#### [Activity]
One number alone answers this: the count of lines below in which the word "agent" is found.

(Saved data entries)
-=-=-=-=-
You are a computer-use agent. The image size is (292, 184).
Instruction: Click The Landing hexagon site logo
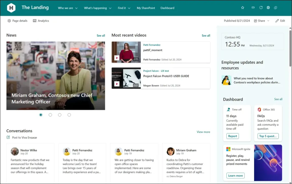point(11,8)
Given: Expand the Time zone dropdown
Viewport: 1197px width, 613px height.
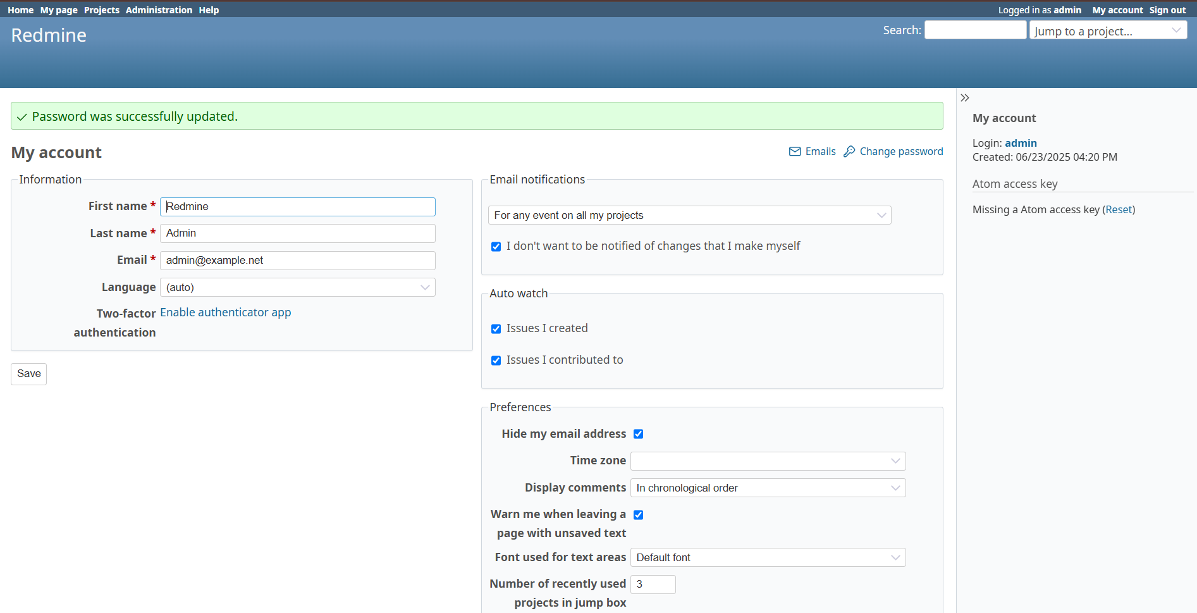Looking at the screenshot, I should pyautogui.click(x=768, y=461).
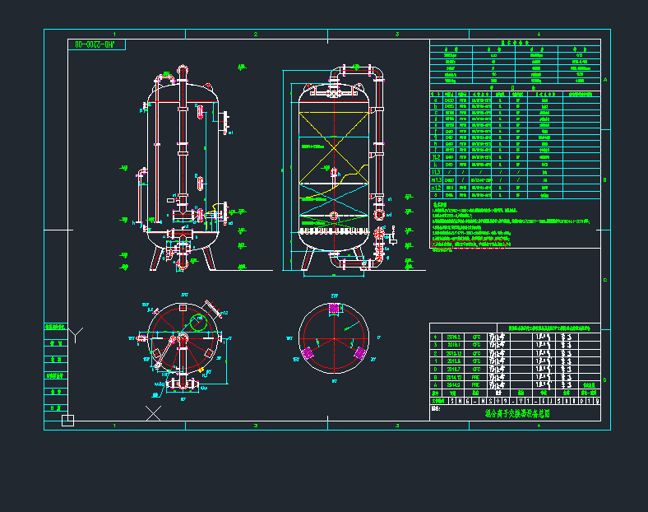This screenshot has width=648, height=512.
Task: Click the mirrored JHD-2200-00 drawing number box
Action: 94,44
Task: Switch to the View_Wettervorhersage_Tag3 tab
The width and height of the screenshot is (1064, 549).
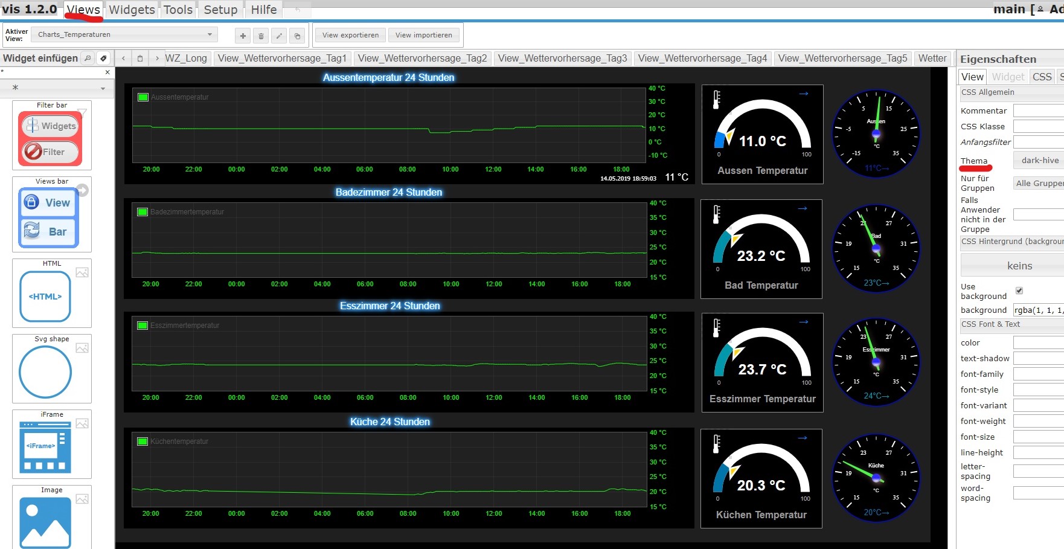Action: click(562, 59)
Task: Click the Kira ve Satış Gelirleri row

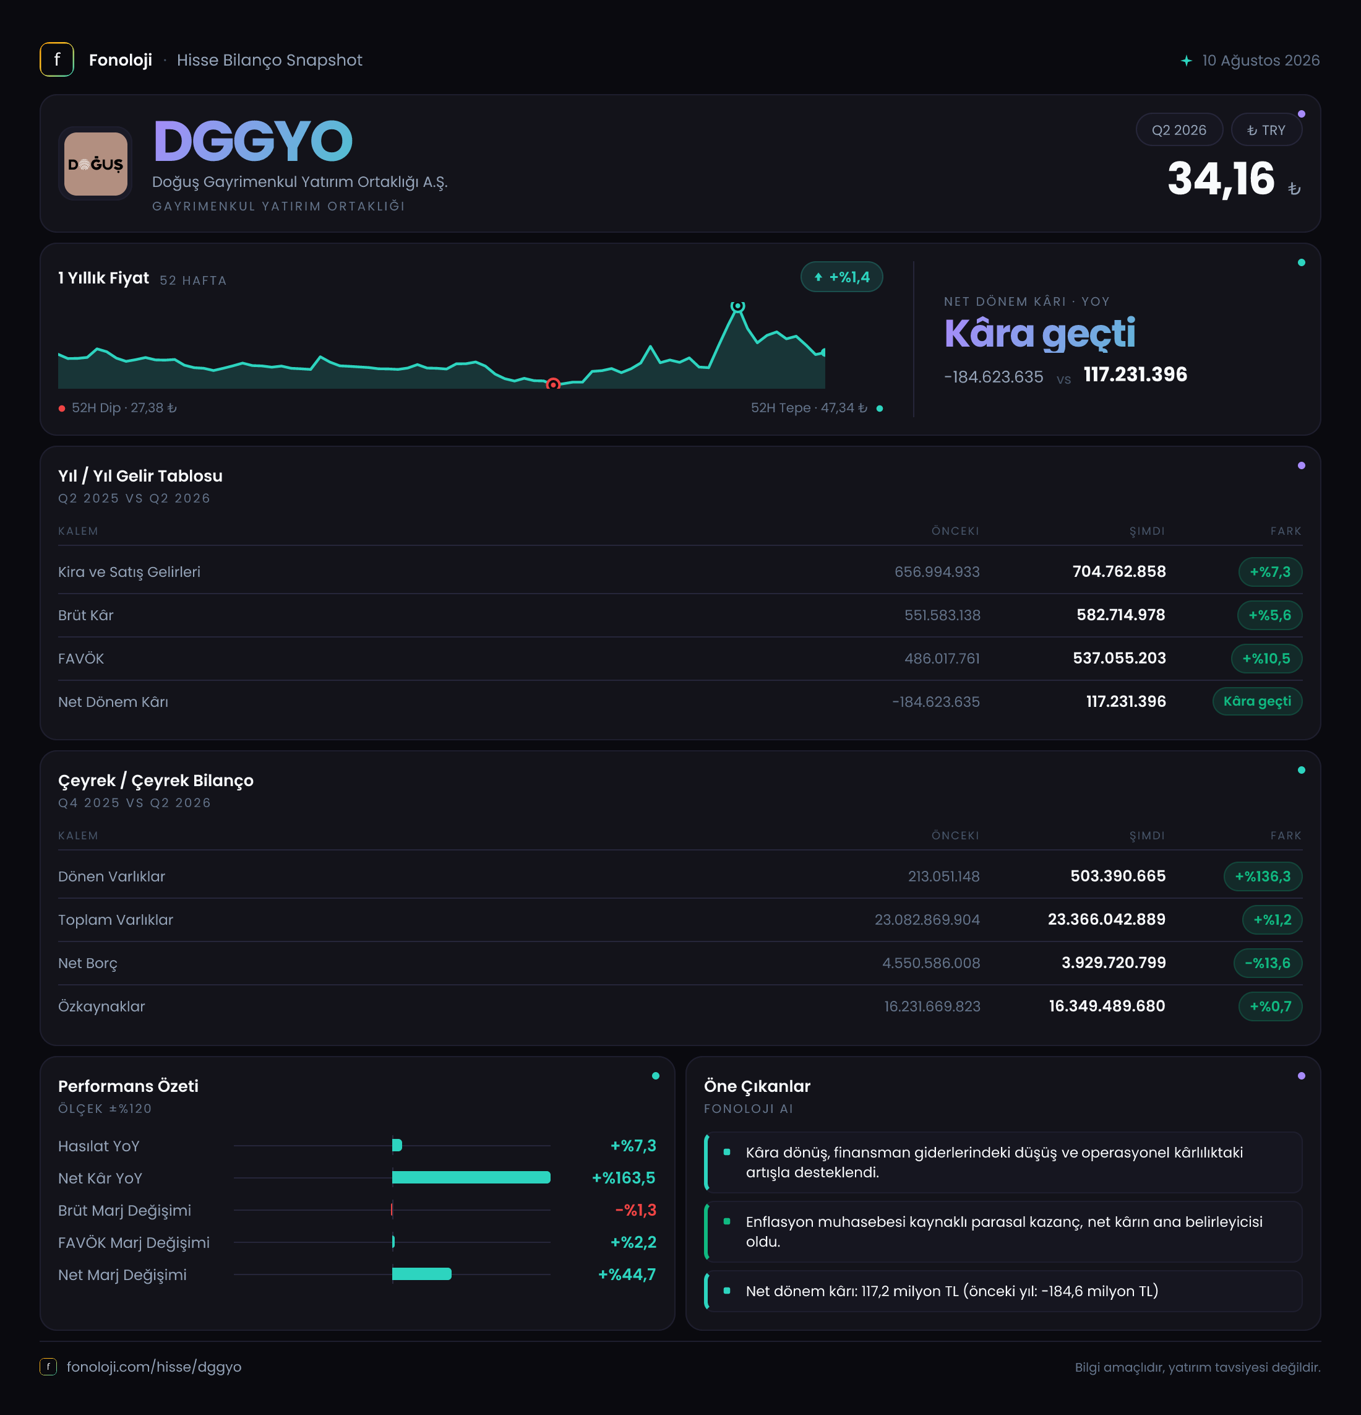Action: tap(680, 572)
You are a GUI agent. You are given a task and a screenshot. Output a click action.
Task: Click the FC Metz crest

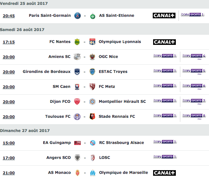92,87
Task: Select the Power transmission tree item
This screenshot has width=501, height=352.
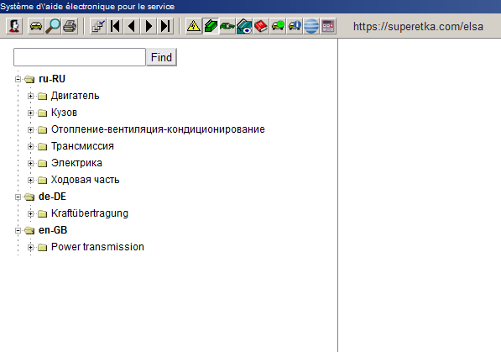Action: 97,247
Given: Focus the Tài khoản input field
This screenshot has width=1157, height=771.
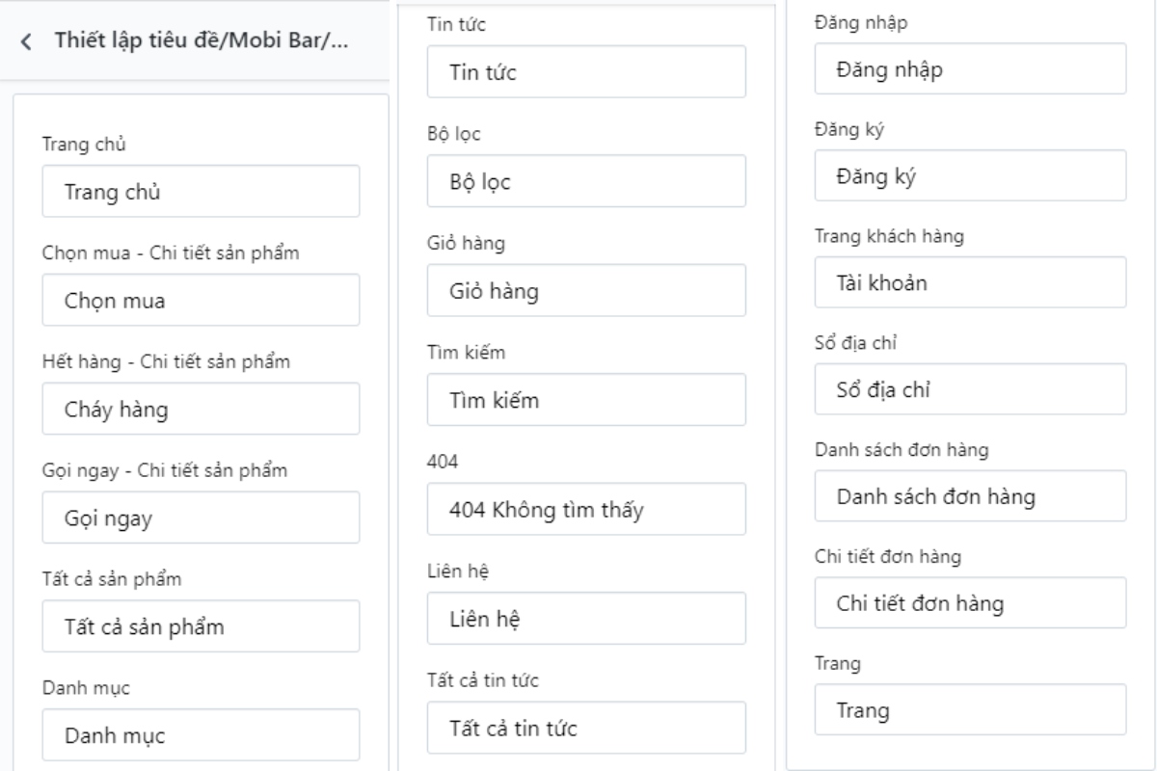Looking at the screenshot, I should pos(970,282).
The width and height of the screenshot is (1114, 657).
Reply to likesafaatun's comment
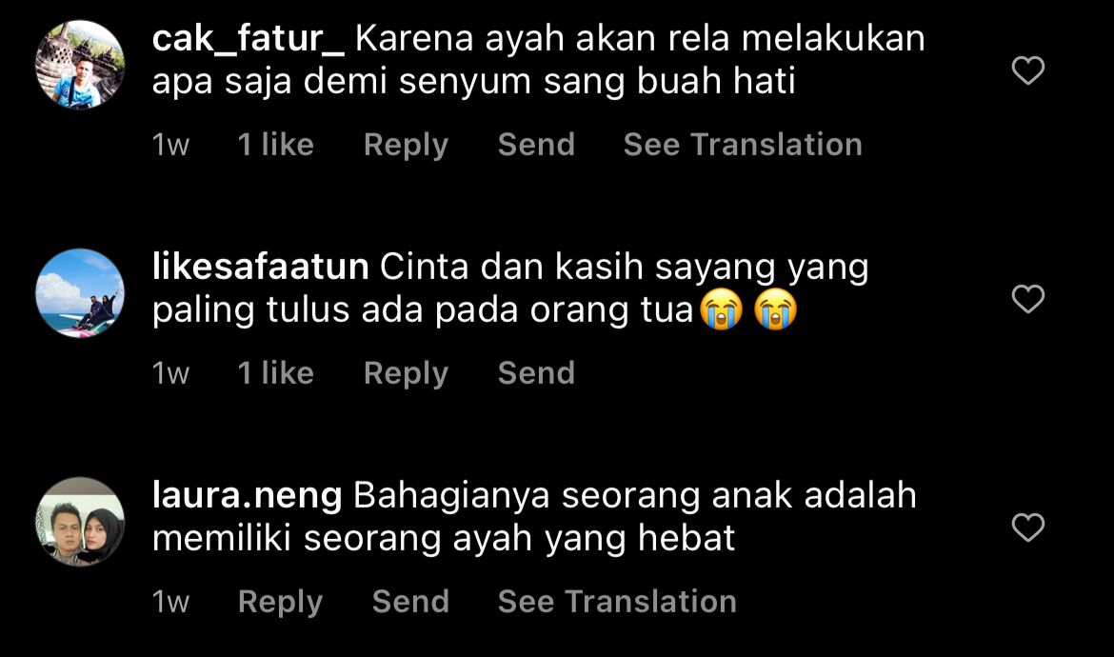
-=-=-=-=-
#### [Completed exercise]
2